Fig. 1.

Dose-dependent effect of 17β-estradiol (E₂) on male and female mouse aortic relaxation. I,A: percent relaxation after E₂ (10⁻¹²−10⁻⁵ M) treatment. E₂ significantly increased vessel relaxation at 10⁻⁵ M in both male and female aortic rings compared with vehicle controls. E₂-induced relaxation was greater in female aortic rings (62.95 ± 3.27%) than those of male aortic rings (44.44 ± 2.12%) at 10⁻⁵ M, showing sex differences.

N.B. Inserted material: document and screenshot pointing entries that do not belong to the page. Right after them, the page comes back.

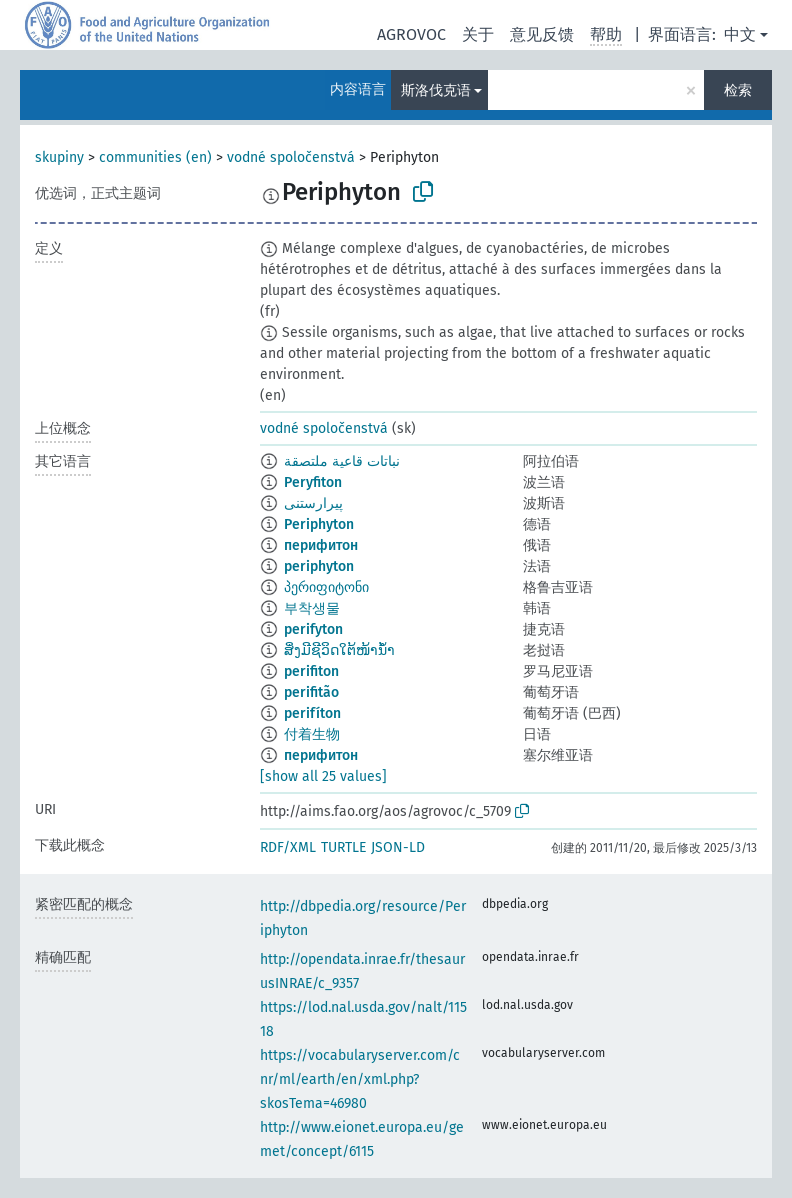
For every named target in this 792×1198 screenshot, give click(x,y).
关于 (478, 34)
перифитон (321, 545)
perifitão (311, 692)
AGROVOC (411, 34)
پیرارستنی (313, 503)
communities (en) (155, 157)
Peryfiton (313, 482)
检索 (738, 90)
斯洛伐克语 (436, 90)
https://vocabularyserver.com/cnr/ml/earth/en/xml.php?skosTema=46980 (360, 1079)
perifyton (313, 629)
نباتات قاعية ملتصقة (342, 461)
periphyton (319, 566)
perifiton (311, 671)
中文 (740, 34)
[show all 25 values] (323, 776)
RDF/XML (288, 847)
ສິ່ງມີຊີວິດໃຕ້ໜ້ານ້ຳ (339, 650)
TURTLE (343, 847)
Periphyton (319, 524)
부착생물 (312, 608)
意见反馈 (542, 34)
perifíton (312, 713)
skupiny (59, 157)
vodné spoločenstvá (291, 157)
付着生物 (312, 734)
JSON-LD (398, 847)
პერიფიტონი (326, 587)
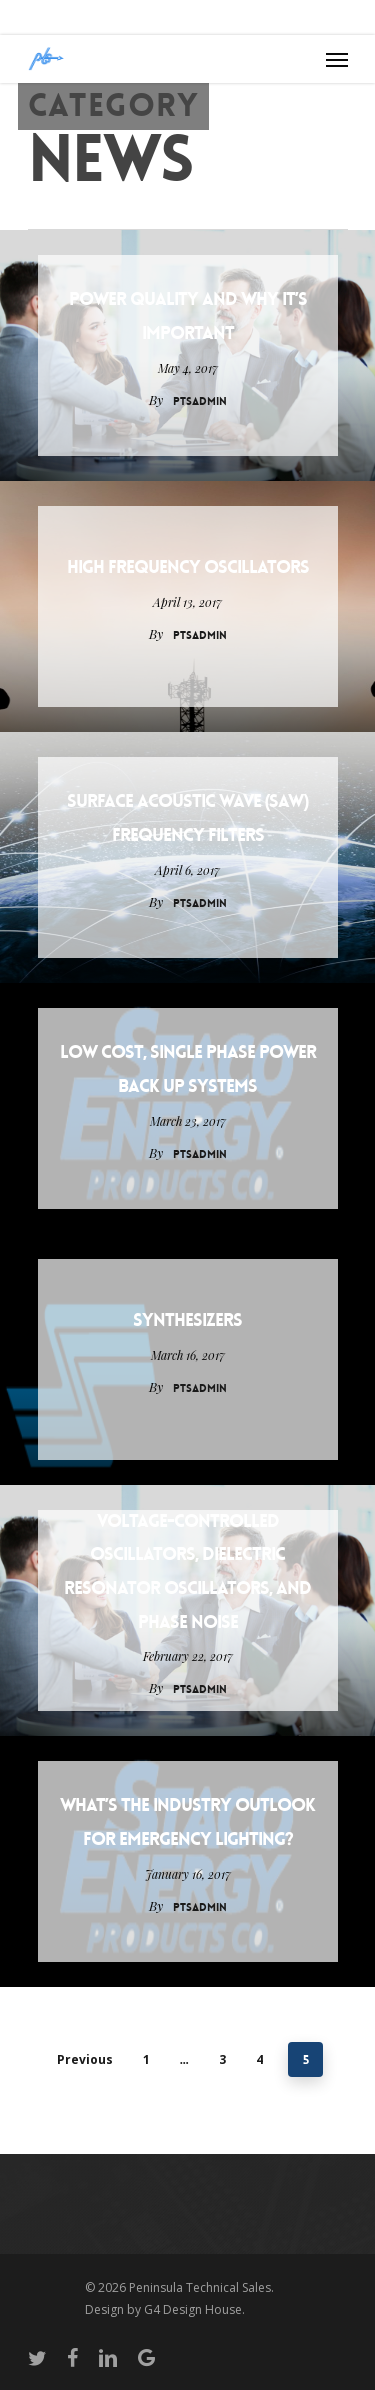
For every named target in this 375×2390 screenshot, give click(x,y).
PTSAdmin (200, 401)
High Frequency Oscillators (188, 567)
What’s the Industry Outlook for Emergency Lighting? (187, 1822)
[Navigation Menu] (337, 59)
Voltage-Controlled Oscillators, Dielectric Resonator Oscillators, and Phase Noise (187, 1571)
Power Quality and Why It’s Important (188, 316)
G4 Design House (193, 2309)
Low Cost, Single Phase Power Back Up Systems (188, 1069)
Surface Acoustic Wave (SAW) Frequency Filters (188, 818)
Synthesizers (187, 1320)
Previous (85, 2059)
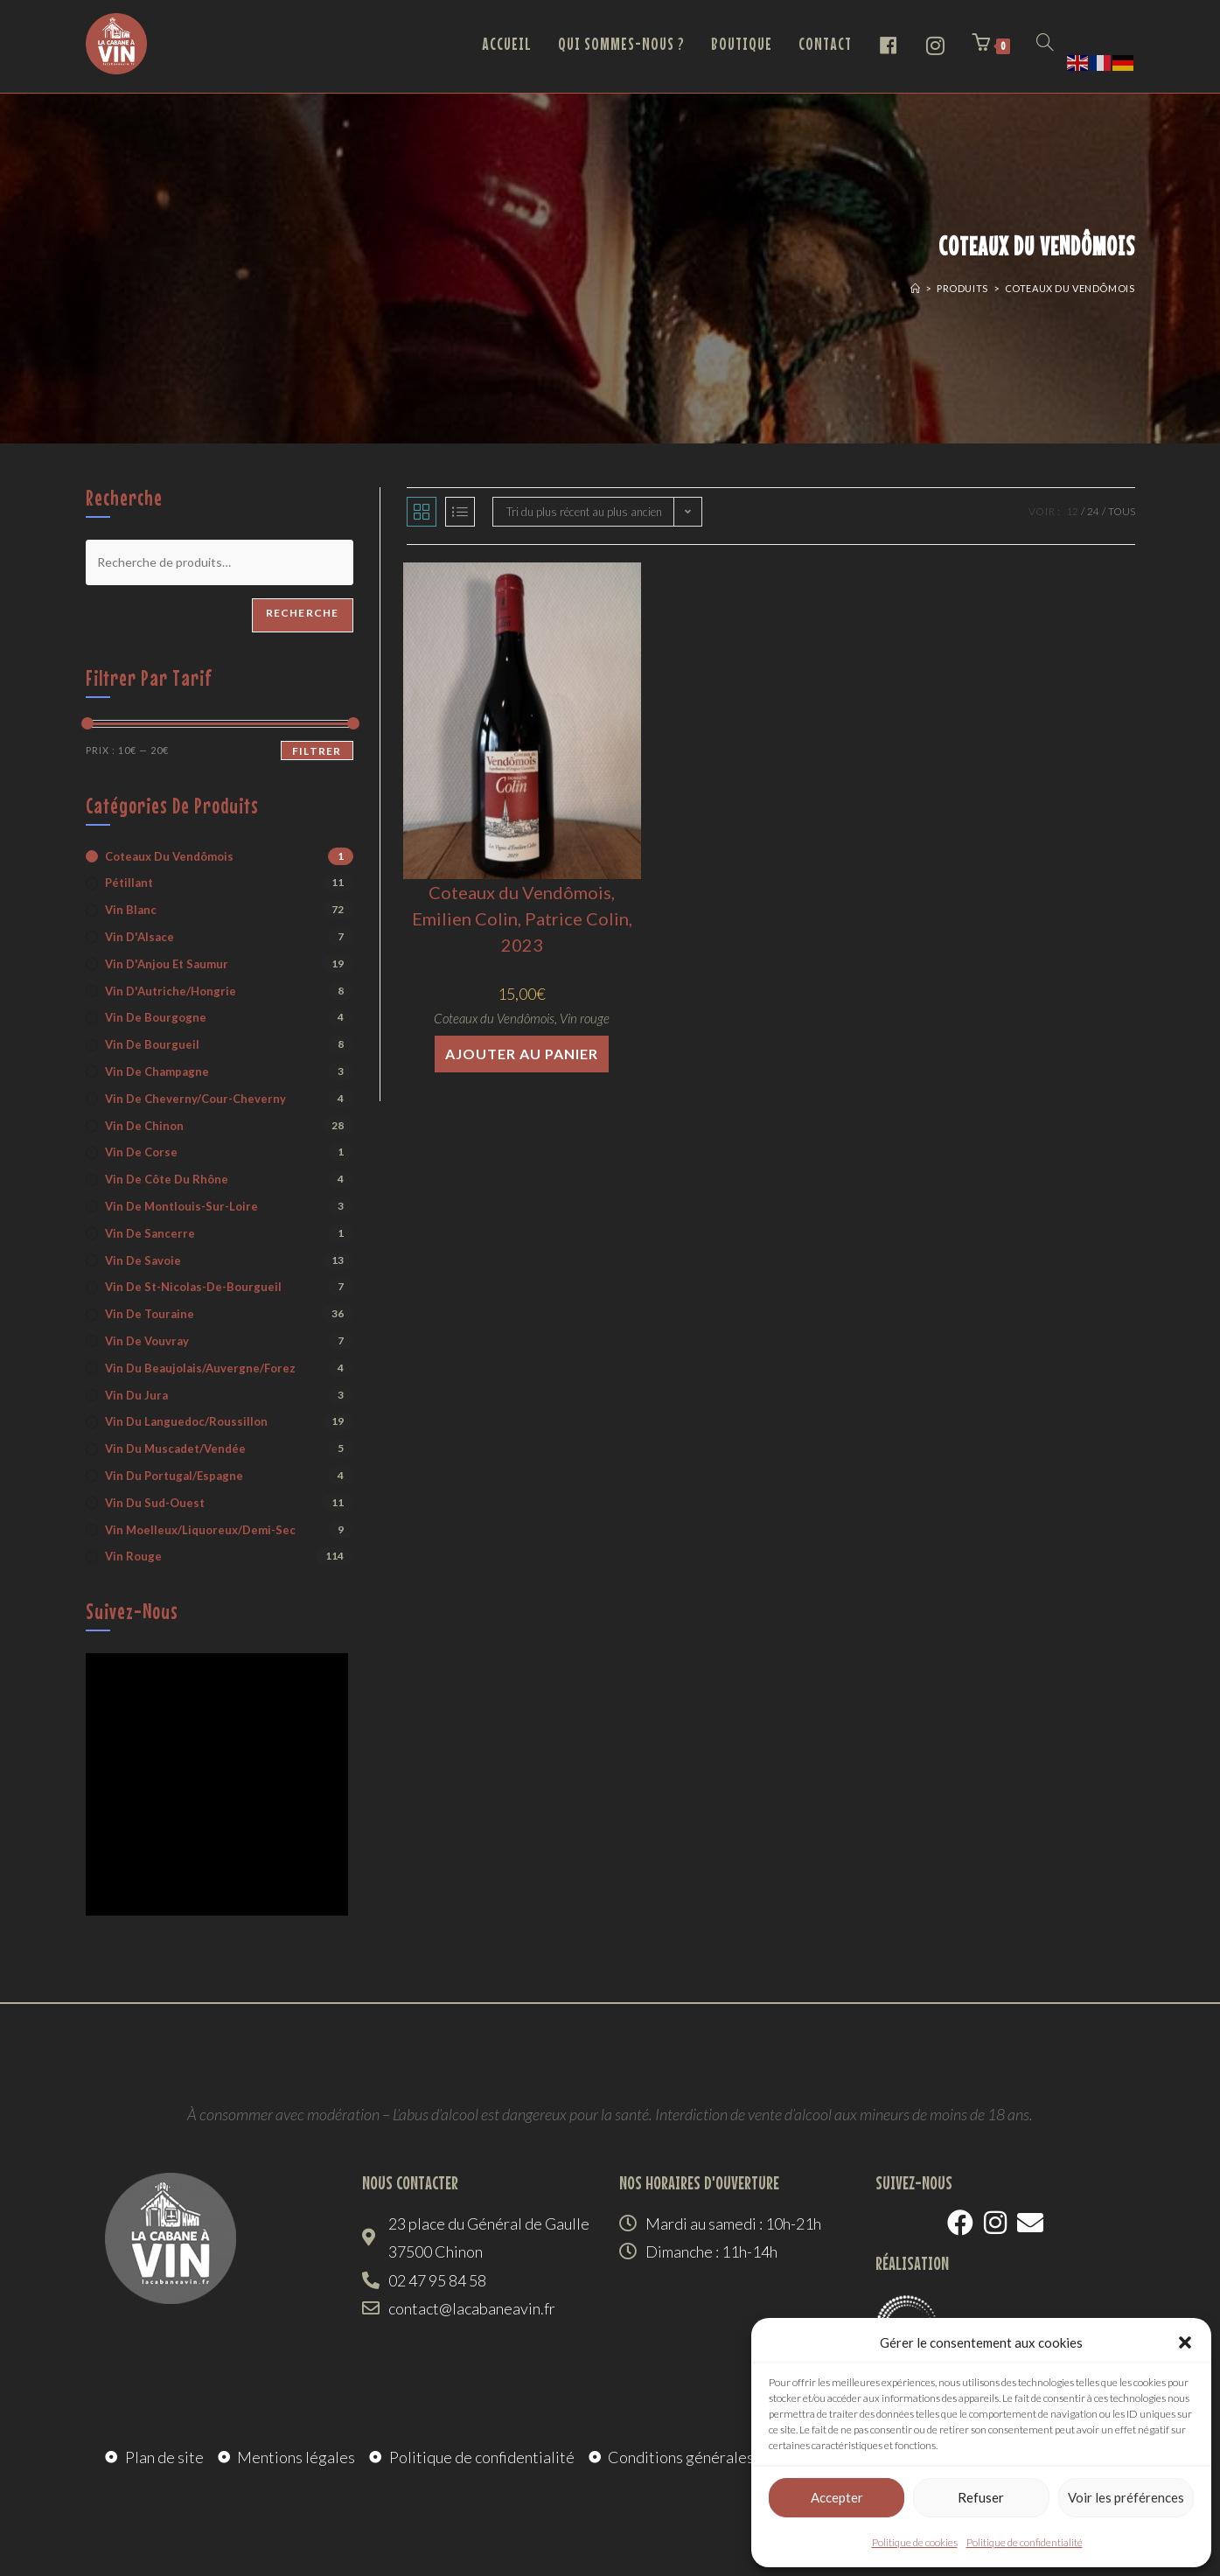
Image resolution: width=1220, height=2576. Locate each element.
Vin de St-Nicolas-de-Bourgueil (193, 1287)
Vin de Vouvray (147, 1341)
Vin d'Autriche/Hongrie (170, 991)
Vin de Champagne (157, 1072)
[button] (1185, 2342)
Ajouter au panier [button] (521, 1053)
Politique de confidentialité (1024, 2542)
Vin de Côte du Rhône (166, 1179)
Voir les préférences (1126, 2497)
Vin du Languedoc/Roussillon (186, 1421)
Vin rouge (585, 1018)
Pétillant (129, 883)
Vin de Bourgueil (152, 1044)
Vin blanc (131, 910)
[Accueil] (915, 288)
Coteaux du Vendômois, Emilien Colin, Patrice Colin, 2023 (522, 918)
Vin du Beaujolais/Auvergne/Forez (200, 1368)
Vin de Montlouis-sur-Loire (181, 1206)
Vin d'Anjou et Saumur (166, 964)
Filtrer (316, 750)
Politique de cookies (915, 2542)
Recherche (302, 612)
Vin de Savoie (143, 1260)
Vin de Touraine (149, 1314)
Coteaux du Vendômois (1070, 288)
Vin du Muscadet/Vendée (175, 1449)
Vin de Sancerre (150, 1233)
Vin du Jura (136, 1395)
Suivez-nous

Vehicle controls: n = 3 for both male and female mice; E₂ treatment: n = 5 for both male and female mice. ###P < 0.001, E₂ treatment vs. vehicle controls of the same sex; **P < 0.01, E₂-treated female vs. male mice at 10⁻⁵ M. I,B: bar graph of I,A at 10⁻⁵ M E₂. Percent differences in relaxation are shown between female and male aortic rings treated with E₂ at 10⁻⁵ M. **P < 0.01, E₂-treated female vs. male mice (n = 5 per sex). II,A: dose-dependent effect of the estrogen receptor-α (ERα) agonist 4,4′,4″-(4-propyl-[1H]pyrazole-1,3,5-triyl)tris-phenol (PPT) on male and female mouse aortic relaxation; percent relaxation after PPT (ERα agonist, 10⁻¹²−10⁻⁵ M) treatment is shown. PPT-induced relaxation was greater in female than male aortic rings (n = 4 per sex, *P < 0.05, PPT-treated female vs. male mice at 10⁻⁸−10⁻⁵ M). II,B: dose-dependent effect of the ERα antagonist 1,3-bis(4-hydroxyphenyl)-4-methyl-5-[4-(2-piperidinylethoxy)phenol]-1H-pyrazole (MPP) on male and female mouse aortic relaxation; preincubation of aortas with the ERα antagonist MPP (3 nM) for 30 min greatly attenuated the effect of PPT-induced vessel relaxation, and there was no significant difference in vessel tension between male and female mice (n = 3 per sex in each treatment group). II,C: aortic rings from ERα knockout (KO) mice did not show vessel relaxation after PPT treatment, and there was no significant difference in vessel tension between male and female mice (n = 3 per sex). Data are expressed as means ± SE.